Publishing in a Q1 journal is a goal that seems almost unattainable when you are a resident or even a staff physician. It’s easy to believe that such an achievement requires a groundbreaking contribution to the scientific community, for example inventing a revolutionary device for difficult intubations, a new broad-spectrum antibiotic, or an intravenous drip which automatically calculates the dose of intravenous fluids in real time. Yet, according to the famous words of John Lennon, “Life is what happens to you while you’re busy making other plans.” Unexpectedly, I find myself writing about a project that, while less dramatic, has had a profound impact on quality of care and healthcare expenditure in our anesthesiology department.
This initiative is part of a broader effort to develop a remote digital preoperative evaluation system that is not only more efficient than conventional methods but also allows anaesthetists to dedicate more time to the operating room. Healthcare systems face critical challenges worldwide, including lack of resources and increased demand, making significant structural reforms an urgent need. However, rigid legal frameworks often hinder the evolution of medical processes, due to a unfounded belief that financial resources alone can sustain healthcare systems. Evidence shows that such static approaches are destined to fail. As members of the healthcare sector, it is our duty to identify and resolve process inefficiencies.
Every innovation begins somewhere, and emergency situations, such as the COVID-19 pandemic, can accelerate the need for change. In Spain, in the months prior to the pandemic’s onset, our team had already started collaborating with IT staff to refine the criteria for pre-surgical complementary tests. The aim was to encourage appropriate preoperative testing through a streamlined checklist, developed by standardizing surgical interventions and matching complementary tests with patient physical status and surgical risk (ASA scale).
During the lockdown in March and April 2020, the ICU volume tripled, and all anaesthetists at our center were assigned to critical care. Meanwhile, patients with urgent oncological, neurological, or other serious conditions faced surgical delays, with many being hesitant to visit hospitals or unable to access care due to restrictions. At the same time, physicians were encouraged to avoid face-to-face care. Faced with this challenge, we recognized the necessity of a system that could meet the needs of both patients and physicians.

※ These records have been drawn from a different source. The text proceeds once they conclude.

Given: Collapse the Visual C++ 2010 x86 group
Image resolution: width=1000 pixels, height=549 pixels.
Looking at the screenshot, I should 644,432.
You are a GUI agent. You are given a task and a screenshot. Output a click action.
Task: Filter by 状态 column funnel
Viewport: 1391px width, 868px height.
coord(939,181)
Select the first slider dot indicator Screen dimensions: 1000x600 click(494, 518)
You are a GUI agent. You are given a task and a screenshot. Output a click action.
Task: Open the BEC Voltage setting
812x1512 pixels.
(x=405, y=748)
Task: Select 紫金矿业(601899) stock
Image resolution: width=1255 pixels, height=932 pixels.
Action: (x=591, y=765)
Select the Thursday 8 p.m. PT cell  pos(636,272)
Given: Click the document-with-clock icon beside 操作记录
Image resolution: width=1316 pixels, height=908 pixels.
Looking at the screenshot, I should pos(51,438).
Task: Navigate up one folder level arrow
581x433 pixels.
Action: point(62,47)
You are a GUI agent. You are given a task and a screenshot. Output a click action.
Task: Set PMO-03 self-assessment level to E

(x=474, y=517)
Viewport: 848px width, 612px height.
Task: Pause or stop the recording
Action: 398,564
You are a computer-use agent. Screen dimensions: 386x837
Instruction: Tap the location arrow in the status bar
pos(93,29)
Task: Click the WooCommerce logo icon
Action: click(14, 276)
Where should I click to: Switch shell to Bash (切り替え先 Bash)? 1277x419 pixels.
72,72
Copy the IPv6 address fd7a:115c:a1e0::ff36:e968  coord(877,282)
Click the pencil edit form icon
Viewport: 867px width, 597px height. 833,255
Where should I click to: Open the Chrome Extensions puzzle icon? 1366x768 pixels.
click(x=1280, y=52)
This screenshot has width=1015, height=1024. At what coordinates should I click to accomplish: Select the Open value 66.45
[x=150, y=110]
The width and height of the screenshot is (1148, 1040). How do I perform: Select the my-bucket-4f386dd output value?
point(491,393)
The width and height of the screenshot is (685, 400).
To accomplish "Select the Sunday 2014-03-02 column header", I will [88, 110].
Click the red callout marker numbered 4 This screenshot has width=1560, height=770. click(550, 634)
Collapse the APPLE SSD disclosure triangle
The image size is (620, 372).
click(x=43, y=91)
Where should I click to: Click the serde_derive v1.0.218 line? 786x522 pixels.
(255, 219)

The solution was the development of a remote digital pre-anaesthesia consultation system, including the published intervention which seeks to reduce unnecessary preoperative testing, with obvious benefits for patient safety, quality of life, and healthcare expenditure. At the same time, we also deployed a value-based, virtually supervised pre-operative evaluation program. Looking ahead, we aim to publish details of this innovative circuit in early 2025. Meanwhile, we reflect on a critical lesson: stagnation in obsolete and inefficient systems is not an option. We must embrace new technologies, including artificial intelligence and digital platforms, to create a continuously evolving healthcare system. Our ultimate goal is to integrate innovation seamlessly into daily practice to benefit patients, healthcare professionals, and health systems alike.